Orbital apex syndrome
Lesions at the orbital apex are associated with other neurological features (e.g. multiple cranial nerve palsies) and ophthalmic signs including chemosis (swelling of the conjunctiva) and proptosis.
Orbital apex syndrome describes the presence of multiple cranial nerve palsies (III, IV, VI, V1) and optic nerve dysfunction due to various pathologies including head and neck tumours, invasive fungal sinusitis, orbital cellulitis or sarcoidosis among many others. Multiple cranial nerve palsies (III, IV, VI, V1) in the absence of optic nerve dysfunction may suggest superior orbital fissure syndrome (these nerves traverse the superior orbital fissure) or cavernous sinus lesions.

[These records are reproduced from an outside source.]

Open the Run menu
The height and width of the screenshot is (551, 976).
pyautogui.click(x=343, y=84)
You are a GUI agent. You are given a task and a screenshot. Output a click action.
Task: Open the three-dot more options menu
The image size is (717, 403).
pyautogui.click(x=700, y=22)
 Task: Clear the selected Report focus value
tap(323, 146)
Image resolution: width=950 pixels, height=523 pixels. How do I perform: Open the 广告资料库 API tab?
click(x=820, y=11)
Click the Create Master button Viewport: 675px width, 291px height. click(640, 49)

A third nerve palsy is characterised by ipsilateral ptosis with a ‘…’ eye appearance.
A third nerve palsy is characterised by ipsilateral ptosis with a ‘down and out’ eye appearance.
Symptoms (third nerve palsy)
Diplopia
Ptosis (drooping eyelid)
Pain
Severe headache (concerning for aneurysmal subarachnoid haemorrhage)

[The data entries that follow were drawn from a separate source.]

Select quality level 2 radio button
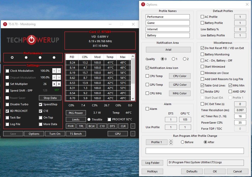 point(184,59)
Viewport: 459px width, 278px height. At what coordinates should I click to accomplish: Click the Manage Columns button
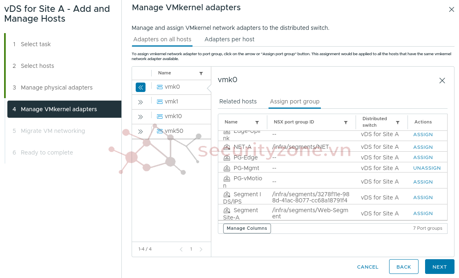pyautogui.click(x=247, y=228)
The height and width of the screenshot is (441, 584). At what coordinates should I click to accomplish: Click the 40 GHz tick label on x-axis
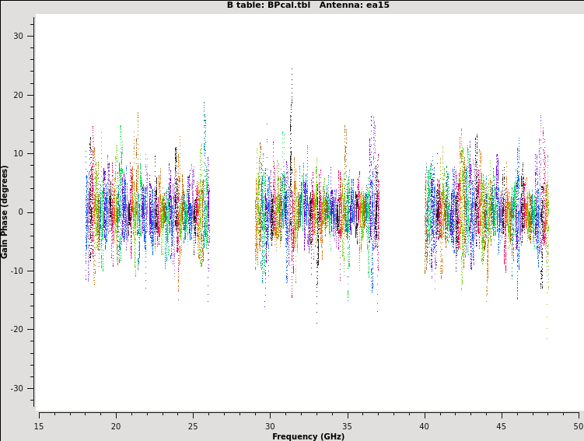[x=425, y=425]
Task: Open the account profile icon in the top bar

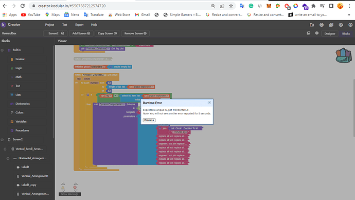Action: 350,25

Meningism (headache, neck stiffness, photophobia): suggestive of subarachnoid haemorrhage or meningitis
Signs - third nerve palsy
Ptosis
Eye appearance: ‘down and out’
Pupil dilatation (mydriasis): unless pupillary sparing
Loss of light reflex: unless pupillary sparing
Neck stiffness: suggestive of subarachnoid haemorrhage or meningitis
Focal neurological deficits: particularly if brainstem lesions
Other cranial nerve palsies (IV, VI, V1): particularly if cavernous sinus or orbital apex lesions
A third nerve palsy is a clinical diagnosis.
The diagnosis of a third nerve palsy is made clinically based on characteristic features (e.g. ptosis, ‘down and out’ eye appearance, diplopia). Once identified, it warrants further evaluation for the underlying cause.
Investigations depend in the suspected aetiology with the most concerning being an aneurysmal subarachnoid haemorrhage (or impending haemorrhage). Key investigations including neuroimaging (CT/MRI) and lumbar puncture (if required). Some clinicians and guidelines will recommend neuroimaging for all new third nerve palsies.